Rekayasa juga dialamatkan pada Imam Ali bin Abi Thalib Karromallahu Wajhah, dimana Kitab Nahjul Balaghah dan yang lain yang selama ini tersebar, katanya dari ucapan Imam Ali. Adz -Dzahaby menyebutkan dalam biografi Ali bin al-Husain asy-Sayrif al-Murtadlo, sesungguhya: (adalah beliau yang meragukan kitab Nahjul Balaghoh dan orang yang menelaahnya harus dipastikan atas kebohongannya bahwa hal itu dari Amirul Mukminn Ali bin Abi Thalib.

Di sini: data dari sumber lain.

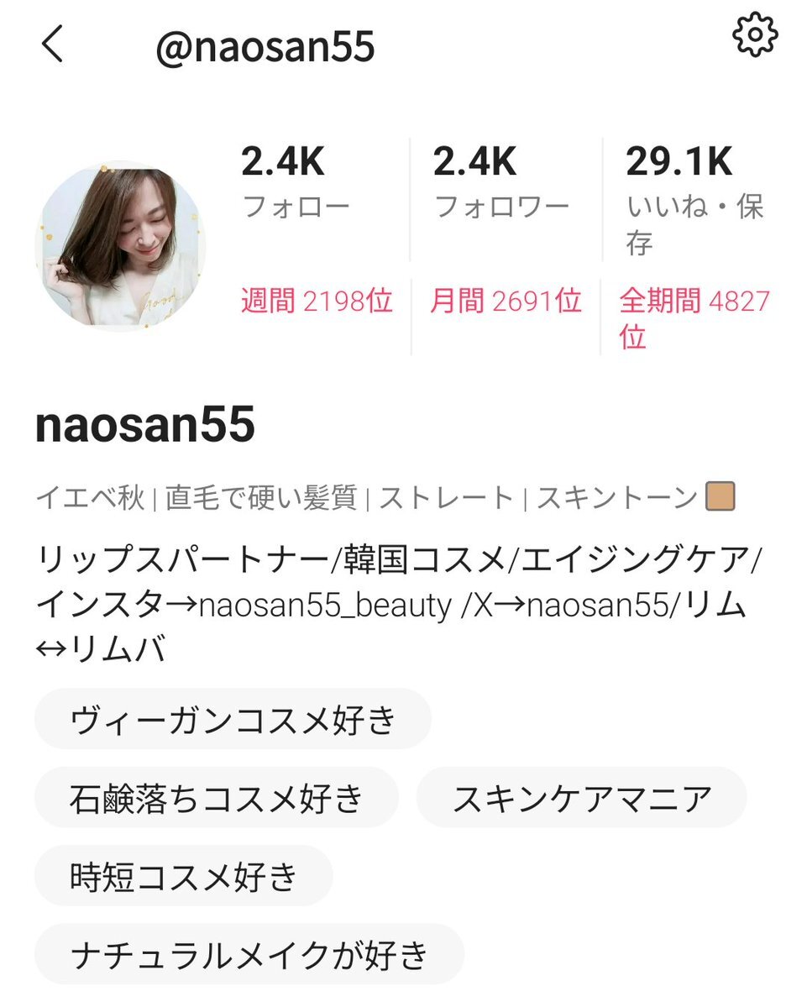Click the naosan55 display name
807x1007 pixels.
[x=145, y=424]
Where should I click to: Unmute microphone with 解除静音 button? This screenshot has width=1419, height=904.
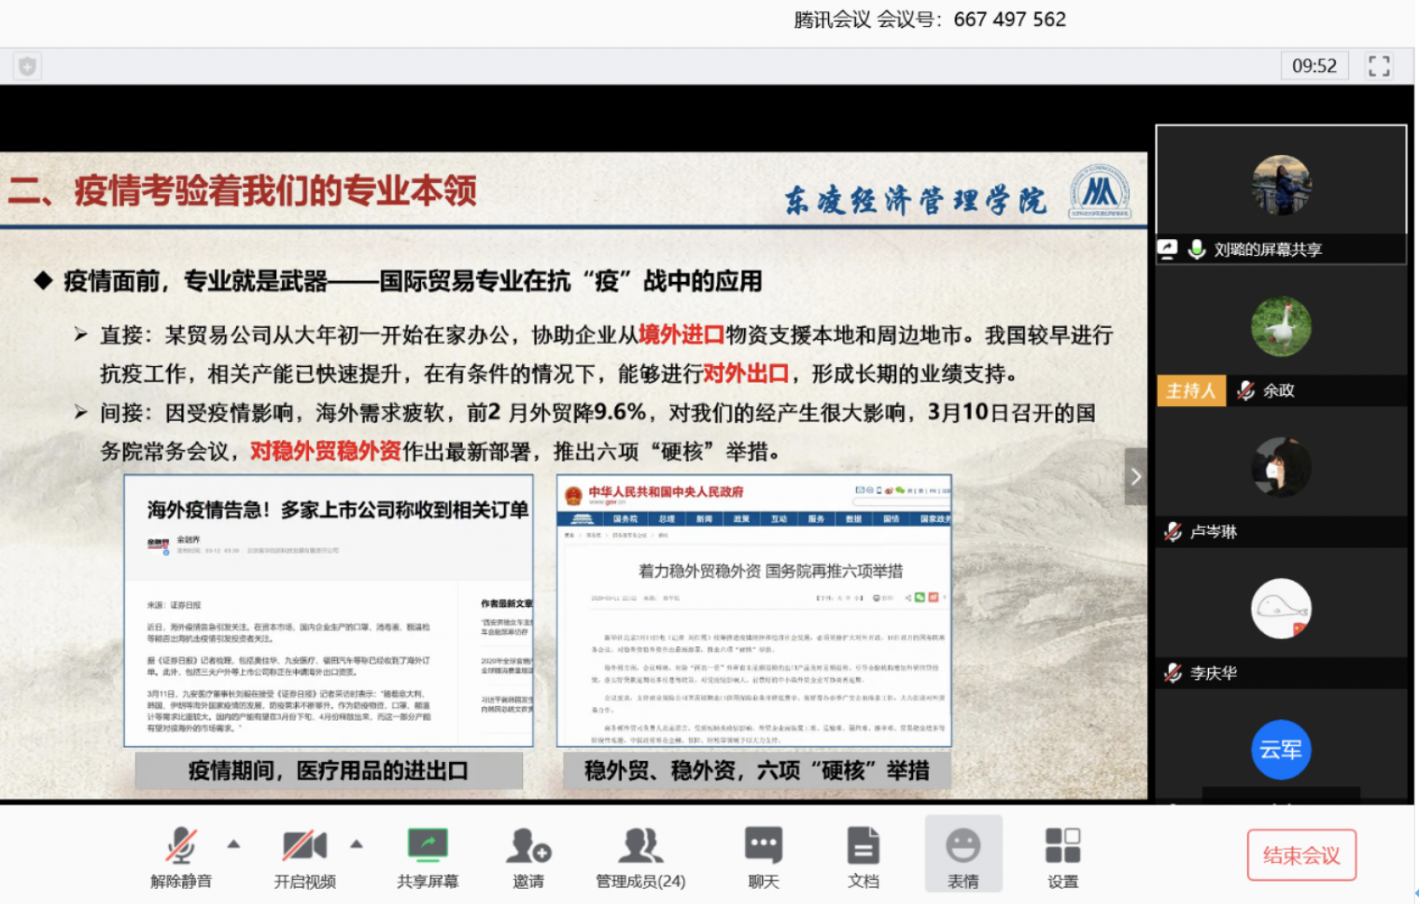(x=180, y=856)

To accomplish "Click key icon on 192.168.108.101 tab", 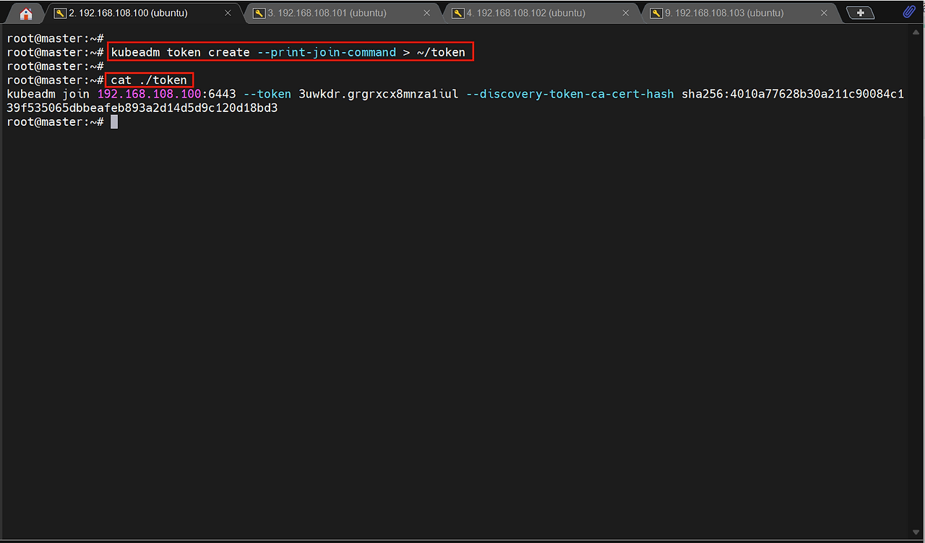I will [259, 13].
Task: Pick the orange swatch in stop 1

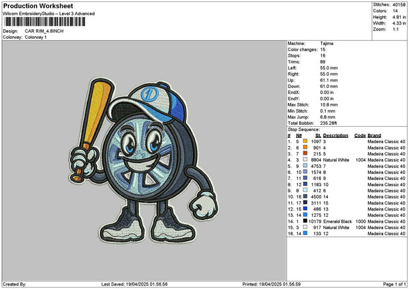Action: tap(305, 141)
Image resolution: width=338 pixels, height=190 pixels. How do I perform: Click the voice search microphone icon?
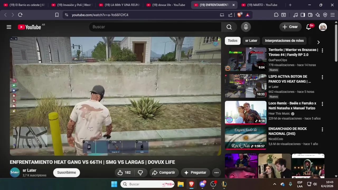coord(246,27)
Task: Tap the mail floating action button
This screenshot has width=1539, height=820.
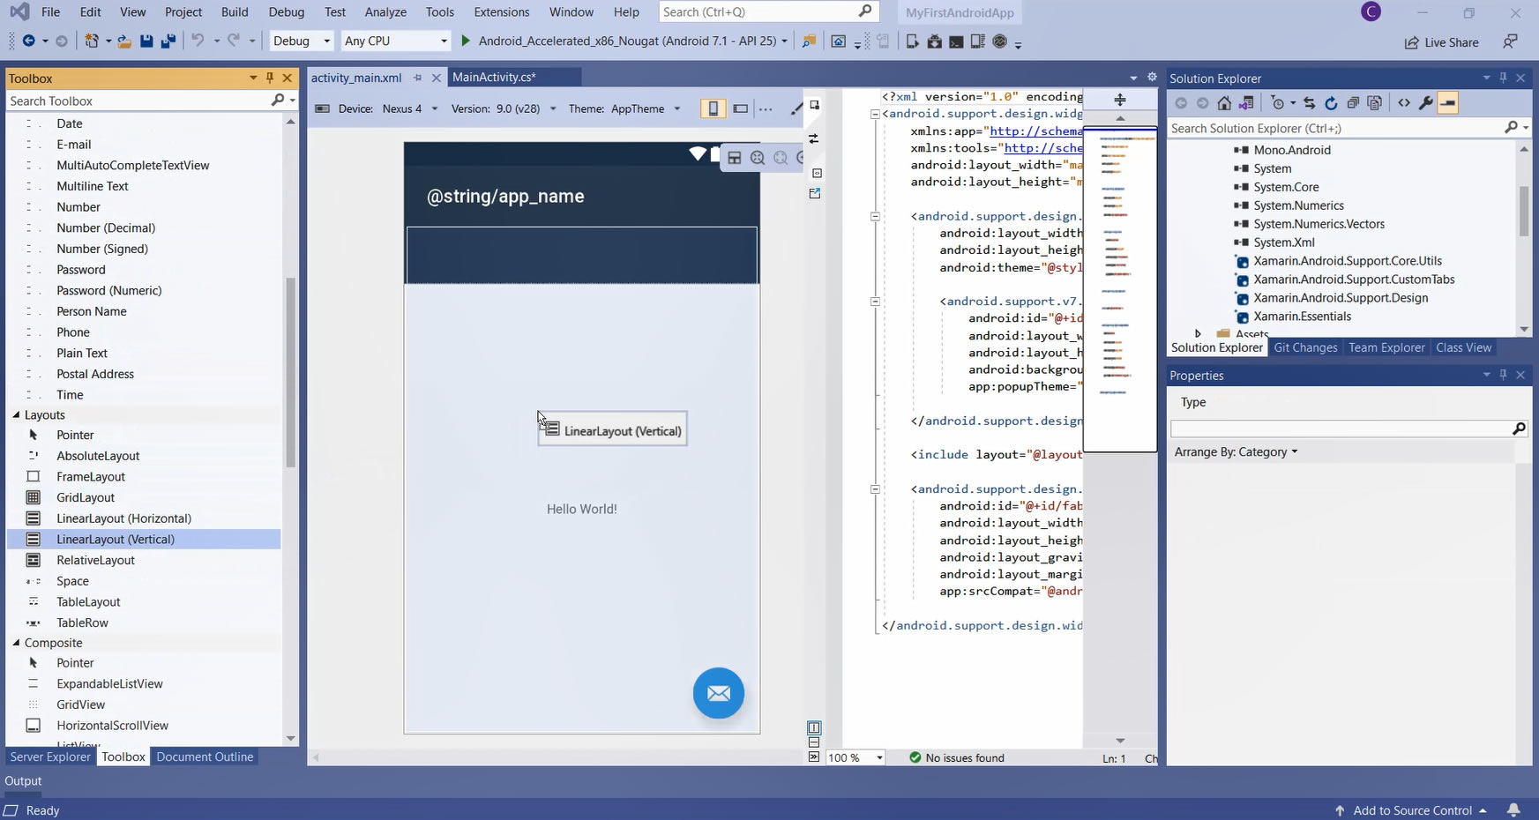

Di dalamnya menjadi sebab kontradiksi dan permusuhan terhadap dua pemuka sahabat Nabi Abu Bakr dan Umar bin Khoththob, ra, dan di dalam kitab itu penuh dengan antagonisma dan wacana dimana bagi orang yang sangat mengerti nafas sahabat Quraisy dan sahabat lainnya, pasti akan mengatakan bahwa kitab itu lebih banyak batilnya.” (Mizanul I’tidal, adz-Dzahaby, juz 3, hal 124)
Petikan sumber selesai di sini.